Une chose est sûre, je vais fortement surveiller sa carrière à partir de maintenant.

 

2 comments to Trophy Heads (2014)

  • Madeleine Tenebrarum  says:

    Quel casting, il faut que je vois ce film ! Ça doit faire plaisir de retrouver nos chères Scream Queens des années 80 et 90. D’autant plus que le film n’a pas l’air mal du tout. En tout cas, merci de dénicher pour nous ces petites raretés Bis comme ce Trophy Heads !

    • Adrien Vaillant  says:

      Merci à toi de t’intéresser au texte ! Mais très heureux que les machins obscures de ce genre puisse quand même plaire à quelques uns (des fois je me sens seul).

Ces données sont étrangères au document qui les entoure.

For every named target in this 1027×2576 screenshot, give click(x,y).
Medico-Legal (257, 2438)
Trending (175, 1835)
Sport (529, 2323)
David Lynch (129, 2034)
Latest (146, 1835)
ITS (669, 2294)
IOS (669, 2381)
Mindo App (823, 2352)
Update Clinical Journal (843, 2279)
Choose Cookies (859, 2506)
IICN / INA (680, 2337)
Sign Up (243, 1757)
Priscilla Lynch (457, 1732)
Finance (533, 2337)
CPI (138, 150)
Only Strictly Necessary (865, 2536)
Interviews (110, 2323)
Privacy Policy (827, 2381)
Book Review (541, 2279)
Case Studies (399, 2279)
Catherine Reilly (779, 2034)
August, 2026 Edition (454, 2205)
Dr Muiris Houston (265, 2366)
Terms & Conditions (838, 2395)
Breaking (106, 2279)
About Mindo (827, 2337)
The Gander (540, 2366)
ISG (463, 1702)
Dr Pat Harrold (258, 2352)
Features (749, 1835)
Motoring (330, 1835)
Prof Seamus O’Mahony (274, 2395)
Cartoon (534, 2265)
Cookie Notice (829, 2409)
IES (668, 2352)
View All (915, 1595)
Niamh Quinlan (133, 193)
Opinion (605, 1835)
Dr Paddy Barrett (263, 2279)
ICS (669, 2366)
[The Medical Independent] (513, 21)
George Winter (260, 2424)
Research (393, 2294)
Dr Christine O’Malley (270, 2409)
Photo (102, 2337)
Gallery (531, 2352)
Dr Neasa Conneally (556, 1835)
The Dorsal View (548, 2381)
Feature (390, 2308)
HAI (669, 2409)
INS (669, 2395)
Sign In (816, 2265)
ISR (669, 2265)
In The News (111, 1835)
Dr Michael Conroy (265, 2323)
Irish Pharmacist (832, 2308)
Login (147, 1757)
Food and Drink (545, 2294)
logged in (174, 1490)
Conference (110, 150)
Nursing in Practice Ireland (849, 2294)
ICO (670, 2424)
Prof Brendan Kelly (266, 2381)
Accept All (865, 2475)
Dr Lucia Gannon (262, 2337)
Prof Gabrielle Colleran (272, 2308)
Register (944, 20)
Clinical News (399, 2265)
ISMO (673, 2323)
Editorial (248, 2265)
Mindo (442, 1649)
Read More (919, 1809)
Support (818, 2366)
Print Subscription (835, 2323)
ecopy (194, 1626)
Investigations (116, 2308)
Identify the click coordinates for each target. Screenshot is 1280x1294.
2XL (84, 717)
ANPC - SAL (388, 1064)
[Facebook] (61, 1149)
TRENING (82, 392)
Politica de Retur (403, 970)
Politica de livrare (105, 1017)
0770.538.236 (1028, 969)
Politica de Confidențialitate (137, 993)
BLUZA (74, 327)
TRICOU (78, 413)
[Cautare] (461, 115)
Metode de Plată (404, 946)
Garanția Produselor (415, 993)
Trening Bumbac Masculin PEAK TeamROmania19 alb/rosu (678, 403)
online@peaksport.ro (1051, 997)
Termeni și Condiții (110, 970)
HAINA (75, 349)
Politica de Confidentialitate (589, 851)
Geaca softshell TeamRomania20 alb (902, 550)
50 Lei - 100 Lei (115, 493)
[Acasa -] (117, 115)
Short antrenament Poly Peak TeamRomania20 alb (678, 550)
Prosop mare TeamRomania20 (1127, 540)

      Et effectivement le casting est étonnant et fonctionne du tonnerre. Lorsque les filles se parlent entres elles, on comprend qu’elles sont de vieilles amies, qu’elles ont déjà jouées ensemble dans plusieurs films pendant une dizaine d’année en plus de se croiser en conventions. Ça donne une impression de grande famille assez plaisante.

      Le film sortira peut-être chez nous mais dans l’immédiat il faut plutôt surveiller du côté US. Je t’avoue que je suis totalement largué sur ce qui est édité ou pas en France, maintenant.